Given the pervasive impunity surrounding ISF operating procedures, what we end up with, basically, is a system of “justice” in which being gay is a crime but torture is not.

Inside the “classy” cell

I received independent corroboration of the criminal conditions inside Lebanese police institutions from an acquaintance - we’ll call him “X” - who was recently detained by the ISF for three days. His crime? Carrying a piece of hash slightly over one gram, i.e. approximately one-gazillionth the amount that is regularly produced in Lebanon with official complicity.

X was delivered to the Hobeish police station down the street from the manicured campus of the exclusive American University of Beirut and put in a cell measuring less than three metres squared, which he shared with 13 other men. He described the logistics of sleep: “Six people sleep on one side, six people sleep on the other side, and two people sleep in the bathroom.”

According to X, however, this was in fact the “classy” cell into which folks would sometimes pay bribes to be transferred. Of course, the accommodations presumably lost their charm after 89 days - the length of internment thus far of one of the cellmates. Amenities included one small, dirty window and an overhead light that remained switched on at all times, prompting the detainees to joke that they’d finally found one place in electricity-stricken Lebanon where the power doesn’t get cut.

X spent his short stint at Hobeish alternately making up songs about the facility with his companions, hearing stories about a detainee who allegedly had a broomstick inserted into his anus, and witnessing the aftermath of torture episodes. He described seeing the dead body of a man in the cell next to him who had perished -officially from “liver failure” - shortly after an ISF interrogation session.

In another interrogatory instance, X said, an Egyptian detainee was whipped with cables and treated to a torture technique nicknamed after rotisserie chicken, which shares the same suspension concept.

This particular man had been hauled into Hobeish on account of his employment at a cannabis farm; the farm’s proprietor was let off the hook after forking out an attractive sum. X claimed that the Egyptian hadn’t even known what he was farming and had recently taken the job because it permitted him to work nights at a gas station and thus somewhat mitigate his destitution.

Lebanese “justice” strikes again.

→ Written problem 1: Copy everything in the records from the line containing "Where should I click to: Select" down to the line containing "Looking at the screenshot, I should [x=259, y=64].", including both of those lines.

[Collected data]

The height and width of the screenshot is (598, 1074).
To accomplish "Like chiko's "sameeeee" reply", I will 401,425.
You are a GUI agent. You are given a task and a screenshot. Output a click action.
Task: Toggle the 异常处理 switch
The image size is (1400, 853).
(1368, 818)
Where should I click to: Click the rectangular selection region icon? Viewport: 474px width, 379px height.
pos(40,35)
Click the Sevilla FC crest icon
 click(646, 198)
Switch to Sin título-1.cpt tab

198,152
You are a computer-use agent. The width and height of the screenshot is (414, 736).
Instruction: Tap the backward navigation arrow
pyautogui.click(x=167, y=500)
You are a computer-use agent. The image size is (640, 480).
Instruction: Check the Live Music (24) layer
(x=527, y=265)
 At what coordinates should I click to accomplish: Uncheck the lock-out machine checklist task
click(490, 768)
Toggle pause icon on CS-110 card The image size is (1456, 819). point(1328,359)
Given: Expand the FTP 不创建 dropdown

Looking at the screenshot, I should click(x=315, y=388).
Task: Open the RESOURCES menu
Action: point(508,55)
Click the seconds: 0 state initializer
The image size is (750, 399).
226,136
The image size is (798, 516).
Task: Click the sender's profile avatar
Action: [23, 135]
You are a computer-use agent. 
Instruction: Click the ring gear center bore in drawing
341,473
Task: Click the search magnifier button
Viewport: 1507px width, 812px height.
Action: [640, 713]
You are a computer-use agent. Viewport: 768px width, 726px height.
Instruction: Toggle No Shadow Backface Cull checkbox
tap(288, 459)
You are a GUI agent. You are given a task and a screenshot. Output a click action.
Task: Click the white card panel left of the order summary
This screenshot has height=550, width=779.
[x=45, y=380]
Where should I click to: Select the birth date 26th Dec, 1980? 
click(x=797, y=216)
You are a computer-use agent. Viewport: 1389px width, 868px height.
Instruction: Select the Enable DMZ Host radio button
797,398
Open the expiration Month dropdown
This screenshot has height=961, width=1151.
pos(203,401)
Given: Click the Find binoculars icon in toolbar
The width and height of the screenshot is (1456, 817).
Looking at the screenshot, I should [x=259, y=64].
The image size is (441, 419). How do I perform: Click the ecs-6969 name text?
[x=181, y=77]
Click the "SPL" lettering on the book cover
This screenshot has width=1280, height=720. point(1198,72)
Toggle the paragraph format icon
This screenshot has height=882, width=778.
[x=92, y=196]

→ Written problem 2: According to the excerpt on Lebanese police detention, how long had one of X's cellmates been interned so far?

→ Task output 1:
Where should I click to: Select the birth date 26th Dec, 1980? 
click(x=797, y=216)
You are a computer-use agent. Viewport: 1389px width, 868px height.
Instruction: Select the Enable DMZ Host radio button
797,398
Open the expiration Month dropdown
This screenshot has height=961, width=1151.
pos(203,401)
Given: Click the Find binoculars icon in toolbar
The width and height of the screenshot is (1456, 817).
Looking at the screenshot, I should [x=259, y=64].

→ Task output 2: 89 days.